The 1911 Durbar brought together more than 200 of India's princes, nawabs and mahajarahs, in an extraordinary demonstration of colonial pomp, complete with caparisoned elephants, model railways, and a city of tent palaces for the royal guests.
But the plans to recreate the original ground as a history park and museum to celebrate India's links with the commonwealth and English-speaking nations, were delayed and scaled back amid criticism by opponents who described it as a 'celebration of slavery'.
Instead, the city's chief minister, Sheila Dikshit, was on Monday night planning to launch a book commemorating the 'seven cities' of Delhi, which do not include New Delhi.
The celebrations, including a photographic exhibition of the city's historic monuments and a showcase of its ancient culture and local food, will use the centenary as a reminder of the city's ancient buildings and culture which preceded the creation of 'New Delhi.'
'Dilliwallahs' are proud of their capital, including Sir Edwin Lutyens' unique garden city and original 'colonial' bungalows. But while many of its leading figures had felt India had reached a point where it could be more relaxed about its colonial past, they underestimated the enduring sensitivity of empire.
O.P Jain, a leading conservationist and one of the leading advocates for recreating the Coronation Park, said it was important to mark the centenary of New Delhi, but it could not be 'celebrated.'
"To call it the 100 years of New Delhi is OK but Delhi has been a capital all along. We're not celebrating the slavery of our country. The coronation park was an important event in the history of Delhi and should be preserved, but it is not something which has to be celebrated. I feel everything is part of history, good and bad moments. It's not a great memory because the wounds of 1857 [The Indian 'Mutiny' and its defeat by British-led forces] were still alive," he said.
Some Indian newspapers, including The Hindu questioned 'what are we celebrating?' with critics complaining that New Delhi's growth from a small, leafy town to a sprawling, polluted metropolis of more than 14 million with poor sanitation left little appetite for rejoicing.
C. Raja Mohan, one of the country's leading commentators, said it was time for India to face up to its colonial legacy. "The British Raj is part of our history and modern India can't simply disown it," he wrote in the Indian Express.

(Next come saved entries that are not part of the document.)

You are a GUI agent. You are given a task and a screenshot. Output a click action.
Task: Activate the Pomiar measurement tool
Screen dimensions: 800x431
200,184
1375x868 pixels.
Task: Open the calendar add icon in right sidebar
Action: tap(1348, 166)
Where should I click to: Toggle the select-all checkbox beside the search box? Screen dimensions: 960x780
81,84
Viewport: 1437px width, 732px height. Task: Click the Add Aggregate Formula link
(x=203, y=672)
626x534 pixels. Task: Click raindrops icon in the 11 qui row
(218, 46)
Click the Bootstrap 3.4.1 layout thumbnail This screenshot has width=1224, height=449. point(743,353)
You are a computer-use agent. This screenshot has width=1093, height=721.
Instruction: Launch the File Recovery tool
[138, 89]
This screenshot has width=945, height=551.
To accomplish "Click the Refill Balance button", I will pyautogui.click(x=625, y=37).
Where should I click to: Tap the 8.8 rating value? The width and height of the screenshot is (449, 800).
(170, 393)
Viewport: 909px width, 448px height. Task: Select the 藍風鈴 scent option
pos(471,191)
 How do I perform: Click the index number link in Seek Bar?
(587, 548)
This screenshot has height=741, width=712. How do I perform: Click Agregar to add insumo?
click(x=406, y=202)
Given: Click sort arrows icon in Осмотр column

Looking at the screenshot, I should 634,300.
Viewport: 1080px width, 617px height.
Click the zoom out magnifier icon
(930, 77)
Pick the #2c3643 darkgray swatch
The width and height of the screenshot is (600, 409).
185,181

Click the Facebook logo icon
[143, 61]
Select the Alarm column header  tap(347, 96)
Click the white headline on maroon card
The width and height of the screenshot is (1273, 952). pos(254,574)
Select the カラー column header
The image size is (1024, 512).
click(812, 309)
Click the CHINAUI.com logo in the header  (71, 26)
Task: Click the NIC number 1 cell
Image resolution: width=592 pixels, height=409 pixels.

He said India's current foreign policy aims to extend its influence from Suez to the South China Sea, its resistance to foreign interference, and its protection of smaller nations in the region, all have their origins in British India
"A rising India will find that her emerging foreign policy priorities are not entirely different from those of the Raj," he said, but modern India will only succeed "if it recalls the legacy of the Raj, accepts it as an integral part of our history, and above all, is willing to learn from it."